民主敗退 ◆労組頼り無党派逃す/首相批判避け かすんだ主張

 A 民主は改選前の二議席を失い、参院勢力は四から二に半減した。

 C 広島では、元テレビキャスターの無所属新人が参入し、はじき飛ばされた格好になった。民主支持層だけでなく、民主に近い無党派層の多くもこの新人に流れ、独自候補を立てなかった社民支持層も束ね切れなかった。労働組合に多くを頼る今の選挙運動が、限界にきているのでは。

 B 敗戦が決まった席に、選対幹部でもある連合広島の首脳が姿を見せなかった。こういうことでは、ますます求心力を失うのではないか。

 E 岡山の民主前職は一貫して小泉首相批判を避け、「中国地方で唯一の女性前職」を強調。女性票の取り込みに主眼を置いた。しかし首相批判を避けたことで、「対立軸がかすんだ」との指摘もある。

 D 山口の新人は、社民と自由の推薦を得た。県内の国政選挙で、社民が他党候補を推薦するのは初めて。一方で、「非自民」の枠組みは残るが、公明は自主投票を決めた。この枠組みは、今回の参院選を機に変質したとも言える。

 F 島根の民主は、大学教授や弁護士ら党外からの候補者選定が不調に終わり、「不戦敗」を決め込んでいた。それが公示直前になって、党本部から候補擁立が決まった。昨年の衆院選敗北を引きずり、急ごしらえの候補をかつぐ姿には、野党第一党の自覚が感じられない。

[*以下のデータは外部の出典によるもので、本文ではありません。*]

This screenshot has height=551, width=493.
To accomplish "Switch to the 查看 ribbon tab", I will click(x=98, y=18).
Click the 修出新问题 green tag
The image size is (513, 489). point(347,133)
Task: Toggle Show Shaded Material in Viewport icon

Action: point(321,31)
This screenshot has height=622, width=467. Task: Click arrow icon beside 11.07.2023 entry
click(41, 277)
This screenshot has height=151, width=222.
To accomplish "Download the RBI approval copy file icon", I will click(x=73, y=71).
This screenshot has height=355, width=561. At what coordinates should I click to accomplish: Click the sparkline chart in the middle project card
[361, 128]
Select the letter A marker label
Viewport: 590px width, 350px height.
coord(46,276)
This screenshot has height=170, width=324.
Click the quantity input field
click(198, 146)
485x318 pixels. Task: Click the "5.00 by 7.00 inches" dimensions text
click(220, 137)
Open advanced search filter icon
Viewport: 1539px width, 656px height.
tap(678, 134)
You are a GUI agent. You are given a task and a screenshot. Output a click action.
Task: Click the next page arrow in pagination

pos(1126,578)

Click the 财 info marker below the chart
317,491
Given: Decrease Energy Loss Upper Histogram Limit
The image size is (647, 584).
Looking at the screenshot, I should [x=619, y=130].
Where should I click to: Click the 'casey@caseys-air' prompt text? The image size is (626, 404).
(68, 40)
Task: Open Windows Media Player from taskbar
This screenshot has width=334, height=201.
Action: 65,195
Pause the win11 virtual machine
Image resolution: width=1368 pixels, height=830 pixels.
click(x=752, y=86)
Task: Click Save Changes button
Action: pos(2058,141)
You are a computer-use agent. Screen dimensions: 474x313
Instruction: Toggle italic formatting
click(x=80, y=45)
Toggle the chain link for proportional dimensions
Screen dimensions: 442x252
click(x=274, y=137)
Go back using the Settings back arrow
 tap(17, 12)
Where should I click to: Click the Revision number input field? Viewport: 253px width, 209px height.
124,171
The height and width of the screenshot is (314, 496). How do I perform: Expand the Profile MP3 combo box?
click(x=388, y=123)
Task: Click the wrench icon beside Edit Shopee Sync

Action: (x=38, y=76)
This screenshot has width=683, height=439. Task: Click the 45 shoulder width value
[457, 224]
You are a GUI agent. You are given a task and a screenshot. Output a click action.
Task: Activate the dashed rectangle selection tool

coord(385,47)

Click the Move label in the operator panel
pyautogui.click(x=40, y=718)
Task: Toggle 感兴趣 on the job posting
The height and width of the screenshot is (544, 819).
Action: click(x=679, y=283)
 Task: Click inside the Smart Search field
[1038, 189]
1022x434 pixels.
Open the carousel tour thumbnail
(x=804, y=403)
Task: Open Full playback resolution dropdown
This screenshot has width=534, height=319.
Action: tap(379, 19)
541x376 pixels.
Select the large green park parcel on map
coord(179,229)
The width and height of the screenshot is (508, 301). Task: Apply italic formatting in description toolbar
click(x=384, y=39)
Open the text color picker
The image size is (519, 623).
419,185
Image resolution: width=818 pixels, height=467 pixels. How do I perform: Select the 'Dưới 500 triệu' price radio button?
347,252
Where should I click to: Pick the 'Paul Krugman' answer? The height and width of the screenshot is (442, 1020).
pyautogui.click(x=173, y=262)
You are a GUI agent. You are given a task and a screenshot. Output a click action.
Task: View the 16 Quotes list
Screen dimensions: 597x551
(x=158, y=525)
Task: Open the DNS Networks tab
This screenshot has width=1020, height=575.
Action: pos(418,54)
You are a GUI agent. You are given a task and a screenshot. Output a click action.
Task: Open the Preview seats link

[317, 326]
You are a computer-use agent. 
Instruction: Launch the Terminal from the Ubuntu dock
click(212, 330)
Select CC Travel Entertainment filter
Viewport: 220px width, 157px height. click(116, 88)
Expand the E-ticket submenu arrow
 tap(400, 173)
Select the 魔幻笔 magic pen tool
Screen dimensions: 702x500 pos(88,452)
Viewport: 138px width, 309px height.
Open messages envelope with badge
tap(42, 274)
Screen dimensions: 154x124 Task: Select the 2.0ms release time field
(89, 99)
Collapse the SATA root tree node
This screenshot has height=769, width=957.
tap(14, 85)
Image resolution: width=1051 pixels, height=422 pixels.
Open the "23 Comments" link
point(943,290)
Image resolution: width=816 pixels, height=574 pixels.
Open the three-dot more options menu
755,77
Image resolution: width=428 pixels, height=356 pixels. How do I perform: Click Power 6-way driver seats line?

 B 民主は次期衆院選、さらには三年後の参院選に向け、中国五県で態勢建て直しと、労働界以外への支持基盤の拡大が急務の課題となる。

 A 共産や自由連合、社民、新社会など他の野党も伸び悩んだ。

 G 「現実路線」に転換した共産は、消費税減税を政策の柱に据えたが、浸透しなかった。社民は鳥取で唯一、候補を立てたが、三年前と比べると得票数は半分以下となった。退潮傾向に歯止めがかかっていない。